(DATA FOR REVIEW Opens)

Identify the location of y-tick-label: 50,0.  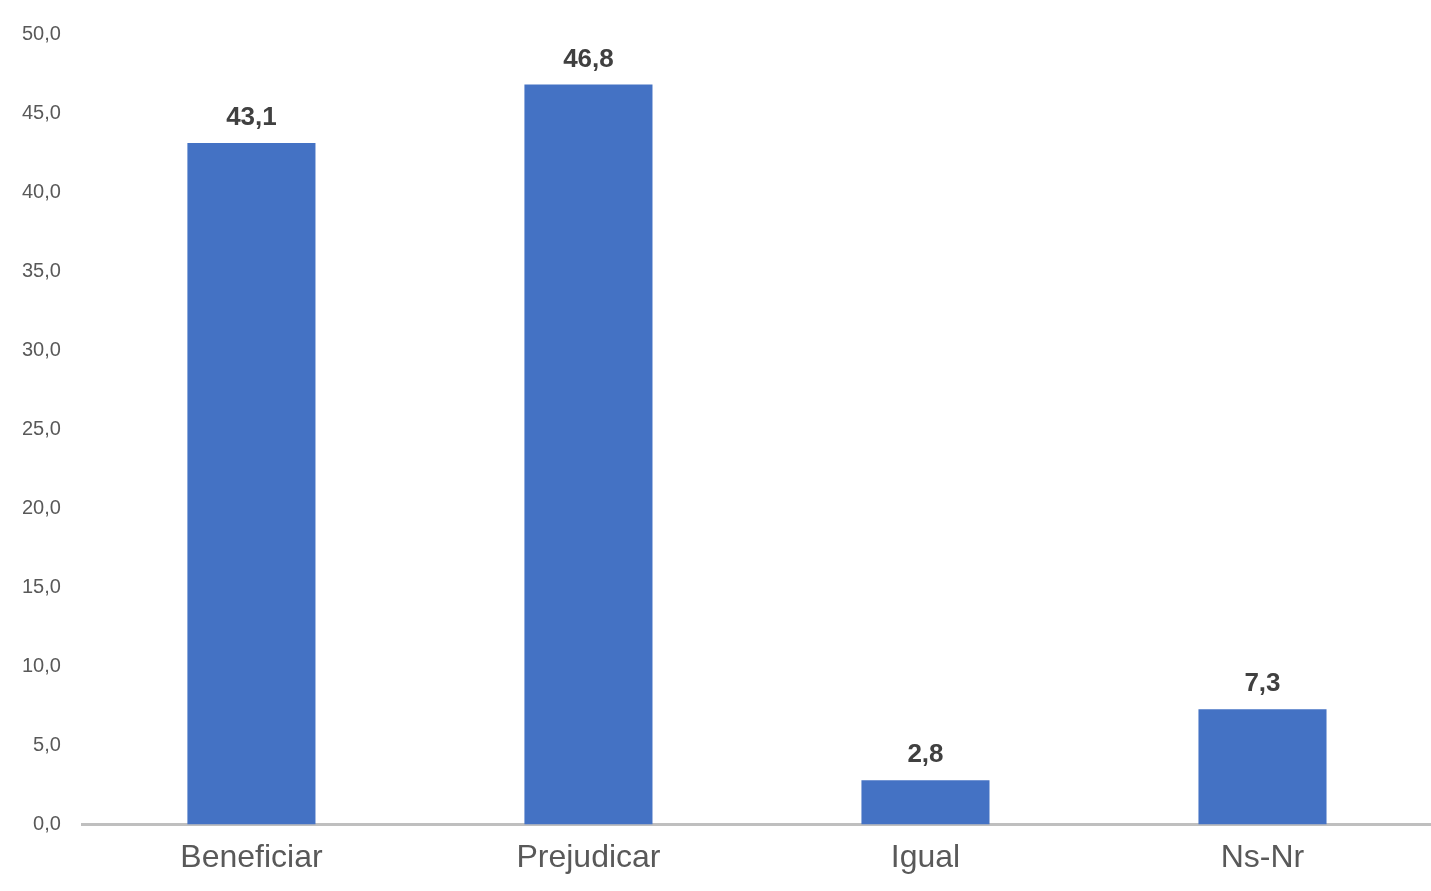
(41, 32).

(DATA FOR REVIEW Closes)
(DATA FOR REVIEW Opens)

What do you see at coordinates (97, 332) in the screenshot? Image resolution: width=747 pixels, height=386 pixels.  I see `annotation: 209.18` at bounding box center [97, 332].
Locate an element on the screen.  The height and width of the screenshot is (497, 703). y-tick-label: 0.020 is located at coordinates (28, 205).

(DATA FOR REVIEW Closes)
(DATA FOR REVIEW Opens)

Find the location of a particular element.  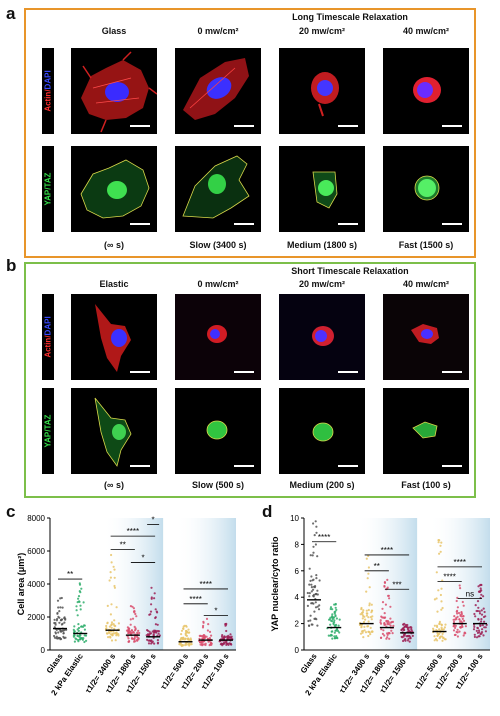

(DATA FOR REVIEW Closes)

Arrange the records from the line containing "What do you" through the line containing "Locate an element", both included, as a Markdown table with the columns n and Line, leaving out blank lines.

REPLY:
| n | Line |
|---|---|
| 1 | What do you see at coordinates (97, 332) in the screenshot? Image resolution: width=747 pixels, height=386 pixels.  I see `annotation: 209.18` at bounding box center [97, 332]. |
| 2 | Locate an element on the screen.  The height and width of the screenshot is (497, 703). y-tick-label: 0.020 is located at coordinates (28, 205). |